We went through the ground floor room by room, peeking under furniture and into closets, but after turning up emptyhanded, we made our way to the staircase and began climbing it, the old wood creaking and groaning perilously, but holding sturdy under our feet. The second floor was nothing like the first, almost perfectly preserved, save for the layers of dust and some mold and moss let in by a few broken windows. It was easy to imagine the children living in those rooms, their toys and crayons and clothing left behind, nothing disturbed from its place for close to 70 years, almost as if time had stopped the night they died.

I broke off from Jake as he began wandering down the hall, making my way into what turned out to be a small library, the books still sitting on bowed shelves, books like Peter Pan and The Secret Garden, books of ancient histories and even older literatures, and in one corner, a handful of old single desks and a chalkboard, and my heart clenched as I realized I was standing in a classroom belonging to these children, and Miss Peregrine was their faithful teacher.

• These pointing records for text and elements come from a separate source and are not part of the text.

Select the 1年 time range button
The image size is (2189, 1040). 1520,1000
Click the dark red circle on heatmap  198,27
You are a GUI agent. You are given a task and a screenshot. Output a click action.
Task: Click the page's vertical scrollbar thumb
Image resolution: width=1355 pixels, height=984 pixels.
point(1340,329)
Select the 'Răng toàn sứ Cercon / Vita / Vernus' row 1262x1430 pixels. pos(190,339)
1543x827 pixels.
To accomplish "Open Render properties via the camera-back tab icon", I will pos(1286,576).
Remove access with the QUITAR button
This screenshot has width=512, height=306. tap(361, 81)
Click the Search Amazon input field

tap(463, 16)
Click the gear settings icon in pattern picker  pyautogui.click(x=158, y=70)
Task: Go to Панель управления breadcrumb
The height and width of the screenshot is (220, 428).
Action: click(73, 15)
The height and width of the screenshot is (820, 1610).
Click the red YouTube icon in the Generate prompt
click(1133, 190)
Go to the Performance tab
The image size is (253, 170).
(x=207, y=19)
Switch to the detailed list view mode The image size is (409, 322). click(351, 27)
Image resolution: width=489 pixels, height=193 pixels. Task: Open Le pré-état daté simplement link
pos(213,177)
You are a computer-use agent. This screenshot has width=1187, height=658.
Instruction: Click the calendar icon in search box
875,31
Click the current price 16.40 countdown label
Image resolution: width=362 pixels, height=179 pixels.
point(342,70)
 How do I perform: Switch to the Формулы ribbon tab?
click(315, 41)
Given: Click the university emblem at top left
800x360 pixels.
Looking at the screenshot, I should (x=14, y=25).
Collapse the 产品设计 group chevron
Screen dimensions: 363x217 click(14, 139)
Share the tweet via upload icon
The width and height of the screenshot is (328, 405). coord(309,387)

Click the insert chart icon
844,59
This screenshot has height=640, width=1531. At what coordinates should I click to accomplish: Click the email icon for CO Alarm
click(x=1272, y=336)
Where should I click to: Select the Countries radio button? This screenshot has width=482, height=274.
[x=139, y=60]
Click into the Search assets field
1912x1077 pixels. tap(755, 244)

I made my way back into the hallway after a moment of silent reflection in the library and was about to keep walking to the very end of it, when I heard crying from a doorway on my left. I turned into the room and found Jake laying on a moldy old twin bed, sobbing, an old suitcase sitting open and empty on the floor next to him. "Jake, baby, what's wrong?" I made my way to sit next to him on the bed, holding out my arms to him. He sat up from the filthy sheets just enough to bury his face in my neck, clinging to me as he cried. "This was his room, Lessie... I can just feel it..." His tears soaked my skin and the collar of my sweater, "This was his room, and his bed, and this is where he had to lay at night, thinking of his family being starved and tortured, about having to leave his home and everything he loved, a-and...!" I rocked him gently, stroking his hair and soothing him until his crying finally subsided. Pressing a gentle kiss to his forehead, I wiped away his tears before taking notice of a trunk tucked away under the other bed in the room. I got up and crossed the room, pulling the old steamer trunk out into the middle of the room. Jake joined me on the floor, investigating the rusty padlock holding the trunk closed, which didn't break open with a hard tug the way an old metal object should. It would've taken hours to search the whole house for a key we may not even find, but I had another idea. With a bit of effort, I began pushing the trunk out into the hall and closer to the railing of the stairs until it tipped over the edge and went crashing down, through the ground floor and thudding into the basement, leaving a large hole in its wake. We rushed down the stairs to peer into the massive hole, finding the trunk split open like an egg, its contents strewn everywhere. I began to recognize faces and shapes on the scattered papers that had spilled from the trunk, realizing they were in fact more old photographs. Digging in my backpack, I pulled out a flashlight and held it up, turning to look at Jake as we spoke in unison. "We have to go down there."